Exercise brief —
Reproduce the listing below line for line, with no changes.

Word and element location listing:
_ _ _ _ _

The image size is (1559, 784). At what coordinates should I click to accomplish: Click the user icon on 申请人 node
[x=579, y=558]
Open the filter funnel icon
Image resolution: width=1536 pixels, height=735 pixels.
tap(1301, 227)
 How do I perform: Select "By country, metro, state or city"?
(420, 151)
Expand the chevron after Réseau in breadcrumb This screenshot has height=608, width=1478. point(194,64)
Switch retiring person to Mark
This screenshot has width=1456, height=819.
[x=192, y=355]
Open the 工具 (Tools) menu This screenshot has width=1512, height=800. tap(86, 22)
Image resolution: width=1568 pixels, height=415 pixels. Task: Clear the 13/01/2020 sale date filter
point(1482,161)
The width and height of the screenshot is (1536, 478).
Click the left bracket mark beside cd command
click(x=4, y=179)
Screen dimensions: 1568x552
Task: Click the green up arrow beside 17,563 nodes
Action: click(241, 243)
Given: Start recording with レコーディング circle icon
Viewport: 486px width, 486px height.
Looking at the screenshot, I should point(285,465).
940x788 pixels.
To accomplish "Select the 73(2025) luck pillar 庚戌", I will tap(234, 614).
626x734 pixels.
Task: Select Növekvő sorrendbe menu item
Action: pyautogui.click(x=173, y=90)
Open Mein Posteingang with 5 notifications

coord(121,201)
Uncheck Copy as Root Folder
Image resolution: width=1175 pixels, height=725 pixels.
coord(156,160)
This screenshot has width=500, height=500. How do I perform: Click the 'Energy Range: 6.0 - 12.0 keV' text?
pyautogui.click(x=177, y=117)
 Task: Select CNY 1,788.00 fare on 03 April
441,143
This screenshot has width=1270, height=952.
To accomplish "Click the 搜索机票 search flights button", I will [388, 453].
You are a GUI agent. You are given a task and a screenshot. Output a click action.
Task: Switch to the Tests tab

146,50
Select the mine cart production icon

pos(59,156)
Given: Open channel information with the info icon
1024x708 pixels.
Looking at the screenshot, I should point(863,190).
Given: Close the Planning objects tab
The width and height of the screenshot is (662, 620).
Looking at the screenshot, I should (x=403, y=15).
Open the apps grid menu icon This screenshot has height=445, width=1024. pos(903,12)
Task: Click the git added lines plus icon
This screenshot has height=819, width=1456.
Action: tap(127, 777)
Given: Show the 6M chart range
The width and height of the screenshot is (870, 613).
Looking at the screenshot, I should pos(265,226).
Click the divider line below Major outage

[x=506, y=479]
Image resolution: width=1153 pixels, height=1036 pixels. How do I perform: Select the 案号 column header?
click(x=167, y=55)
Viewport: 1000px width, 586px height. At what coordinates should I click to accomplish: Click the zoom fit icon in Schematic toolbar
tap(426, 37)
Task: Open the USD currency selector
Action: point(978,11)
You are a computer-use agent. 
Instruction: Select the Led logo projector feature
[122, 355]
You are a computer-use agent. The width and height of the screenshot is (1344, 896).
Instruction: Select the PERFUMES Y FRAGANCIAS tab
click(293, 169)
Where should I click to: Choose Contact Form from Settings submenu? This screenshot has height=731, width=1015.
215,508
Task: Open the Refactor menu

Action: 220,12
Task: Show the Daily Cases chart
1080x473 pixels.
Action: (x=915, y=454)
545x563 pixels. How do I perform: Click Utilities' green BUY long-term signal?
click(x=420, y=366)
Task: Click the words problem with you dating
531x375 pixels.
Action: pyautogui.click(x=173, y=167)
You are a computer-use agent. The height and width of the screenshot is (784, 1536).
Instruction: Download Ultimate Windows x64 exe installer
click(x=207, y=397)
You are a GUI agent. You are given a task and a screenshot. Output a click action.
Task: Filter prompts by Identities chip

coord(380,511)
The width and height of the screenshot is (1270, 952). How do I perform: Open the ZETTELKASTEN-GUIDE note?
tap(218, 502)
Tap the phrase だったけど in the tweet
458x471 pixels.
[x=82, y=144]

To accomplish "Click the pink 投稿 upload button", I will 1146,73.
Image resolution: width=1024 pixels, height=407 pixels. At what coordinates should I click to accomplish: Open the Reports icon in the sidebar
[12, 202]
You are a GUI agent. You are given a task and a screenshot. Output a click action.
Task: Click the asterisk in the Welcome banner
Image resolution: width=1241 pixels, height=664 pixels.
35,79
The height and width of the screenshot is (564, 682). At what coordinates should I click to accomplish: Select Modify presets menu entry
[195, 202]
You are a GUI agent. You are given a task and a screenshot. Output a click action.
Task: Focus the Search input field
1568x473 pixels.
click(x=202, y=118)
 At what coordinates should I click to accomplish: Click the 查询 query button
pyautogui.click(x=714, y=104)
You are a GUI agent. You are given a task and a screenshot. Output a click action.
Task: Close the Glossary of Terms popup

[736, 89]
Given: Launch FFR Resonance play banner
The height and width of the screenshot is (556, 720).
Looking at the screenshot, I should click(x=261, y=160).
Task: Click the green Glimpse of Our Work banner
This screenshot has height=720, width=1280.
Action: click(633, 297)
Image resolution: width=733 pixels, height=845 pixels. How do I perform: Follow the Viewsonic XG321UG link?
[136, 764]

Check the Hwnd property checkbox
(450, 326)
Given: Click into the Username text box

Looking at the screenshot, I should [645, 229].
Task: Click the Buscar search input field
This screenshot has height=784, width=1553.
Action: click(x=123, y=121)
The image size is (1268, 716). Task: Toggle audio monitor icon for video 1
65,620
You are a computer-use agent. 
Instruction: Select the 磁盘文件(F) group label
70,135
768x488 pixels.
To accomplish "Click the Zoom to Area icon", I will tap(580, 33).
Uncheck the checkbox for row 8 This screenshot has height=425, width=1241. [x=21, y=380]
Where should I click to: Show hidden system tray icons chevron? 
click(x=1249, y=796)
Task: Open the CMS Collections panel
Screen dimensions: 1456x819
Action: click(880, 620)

_ _ _ _ _

The answer —
The image size is (1559, 784). At what coordinates should I click to accomplish: Click the user icon on 申请人 node
[x=579, y=558]
Open the filter funnel icon
Image resolution: width=1536 pixels, height=735 pixels.
tap(1301, 227)
 How do I perform: Select "By country, metro, state or city"?
(420, 151)
Expand the chevron after Réseau in breadcrumb This screenshot has height=608, width=1478. point(194,64)
Switch retiring person to Mark
This screenshot has width=1456, height=819.
[x=192, y=355]
Open the 工具 (Tools) menu This screenshot has width=1512, height=800. tap(86, 22)
Image resolution: width=1568 pixels, height=415 pixels. Task: Clear the 13/01/2020 sale date filter
point(1482,161)
The width and height of the screenshot is (1536, 478).
Click the left bracket mark beside cd command
click(x=4, y=179)
Screen dimensions: 1568x552
Task: Click the green up arrow beside 17,563 nodes
Action: click(241, 243)
Given: Start recording with レコーディング circle icon
Viewport: 486px width, 486px height.
Looking at the screenshot, I should point(285,465).
940x788 pixels.
To accomplish "Select the 73(2025) luck pillar 庚戌", I will tap(234, 614).
626x734 pixels.
Task: Select Növekvő sorrendbe menu item
Action: pyautogui.click(x=173, y=90)
Open Mein Posteingang with 5 notifications

coord(121,201)
Uncheck Copy as Root Folder
Image resolution: width=1175 pixels, height=725 pixels.
coord(156,160)
This screenshot has width=500, height=500. How do I perform: Click the 'Energy Range: 6.0 - 12.0 keV' text?
pyautogui.click(x=177, y=117)
 Task: Select CNY 1,788.00 fare on 03 April
441,143
This screenshot has width=1270, height=952.
To accomplish "Click the 搜索机票 search flights button", I will [388, 453].
You are a GUI agent. You are given a task and a screenshot. Output a click action.
Task: Switch to the Tests tab

146,50
Select the mine cart production icon

pos(59,156)
Given: Open channel information with the info icon
1024x708 pixels.
Looking at the screenshot, I should point(863,190).
Given: Close the Planning objects tab
The width and height of the screenshot is (662, 620).
Looking at the screenshot, I should (x=403, y=15).
Open the apps grid menu icon This screenshot has height=445, width=1024. pos(903,12)
Task: Click the git added lines plus icon
This screenshot has height=819, width=1456.
Action: tap(127, 777)
Given: Show the 6M chart range
The width and height of the screenshot is (870, 613).
Looking at the screenshot, I should pos(265,226).
Click the divider line below Major outage

[x=506, y=479]
Image resolution: width=1153 pixels, height=1036 pixels. How do I perform: Select the 案号 column header?
click(x=167, y=55)
Viewport: 1000px width, 586px height. At what coordinates should I click to accomplish: Click the zoom fit icon in Schematic toolbar
tap(426, 37)
Task: Open the USD currency selector
Action: point(978,11)
You are a computer-use agent. 
Instruction: Select the Led logo projector feature
[122, 355]
You are a computer-use agent. The width and height of the screenshot is (1344, 896).
Instruction: Select the PERFUMES Y FRAGANCIAS tab
click(293, 169)
Where should I click to: Choose Contact Form from Settings submenu? This screenshot has height=731, width=1015.
215,508
Task: Open the Refactor menu

Action: 220,12
Task: Show the Daily Cases chart
1080x473 pixels.
Action: (x=915, y=454)
545x563 pixels. How do I perform: Click Utilities' green BUY long-term signal?
click(x=420, y=366)
Task: Click the words problem with you dating
531x375 pixels.
Action: pyautogui.click(x=173, y=167)
You are a computer-use agent. The height and width of the screenshot is (784, 1536).
Instruction: Download Ultimate Windows x64 exe installer
click(x=207, y=397)
You are a GUI agent. You are given a task and a screenshot. Output a click action.
Task: Filter prompts by Identities chip

coord(380,511)
The width and height of the screenshot is (1270, 952). How do I perform: Open the ZETTELKASTEN-GUIDE note?
tap(218, 502)
Tap the phrase だったけど in the tweet
458x471 pixels.
[x=82, y=144]

To accomplish "Click the pink 投稿 upload button", I will 1146,73.
Image resolution: width=1024 pixels, height=407 pixels. At what coordinates should I click to accomplish: Open the Reports icon in the sidebar
[12, 202]
You are a GUI agent. You are given a task and a screenshot. Output a click action.
Task: Click the asterisk in the Welcome banner
Image resolution: width=1241 pixels, height=664 pixels.
35,79
The height and width of the screenshot is (564, 682). At what coordinates should I click to accomplish: Select Modify presets menu entry
[195, 202]
You are a GUI agent. You are given a task and a screenshot. Output a click action.
Task: Focus the Search input field
1568x473 pixels.
click(x=202, y=118)
 At what coordinates should I click to accomplish: Click the 查询 query button
pyautogui.click(x=714, y=104)
You are a GUI agent. You are given a task and a screenshot. Output a click action.
Task: Close the Glossary of Terms popup

[736, 89]
Given: Launch FFR Resonance play banner
The height and width of the screenshot is (556, 720).
Looking at the screenshot, I should click(x=261, y=160).
Task: Click the green Glimpse of Our Work banner
This screenshot has height=720, width=1280.
Action: click(633, 297)
Image resolution: width=733 pixels, height=845 pixels. How do I perform: Follow the Viewsonic XG321UG link?
[136, 764]

Check the Hwnd property checkbox
(450, 326)
Given: Click into the Username text box

Looking at the screenshot, I should [645, 229].
Task: Click the Buscar search input field
This screenshot has height=784, width=1553.
Action: click(x=123, y=121)
The image size is (1268, 716). Task: Toggle audio monitor icon for video 1
65,620
You are a computer-use agent. 
Instruction: Select the 磁盘文件(F) group label
70,135
768x488 pixels.
To accomplish "Click the Zoom to Area icon", I will tap(580, 33).
Uncheck the checkbox for row 8 This screenshot has height=425, width=1241. [x=21, y=380]
Where should I click to: Show hidden system tray icons chevron? 
click(x=1249, y=796)
Task: Open the CMS Collections panel
Screen dimensions: 1456x819
Action: click(880, 620)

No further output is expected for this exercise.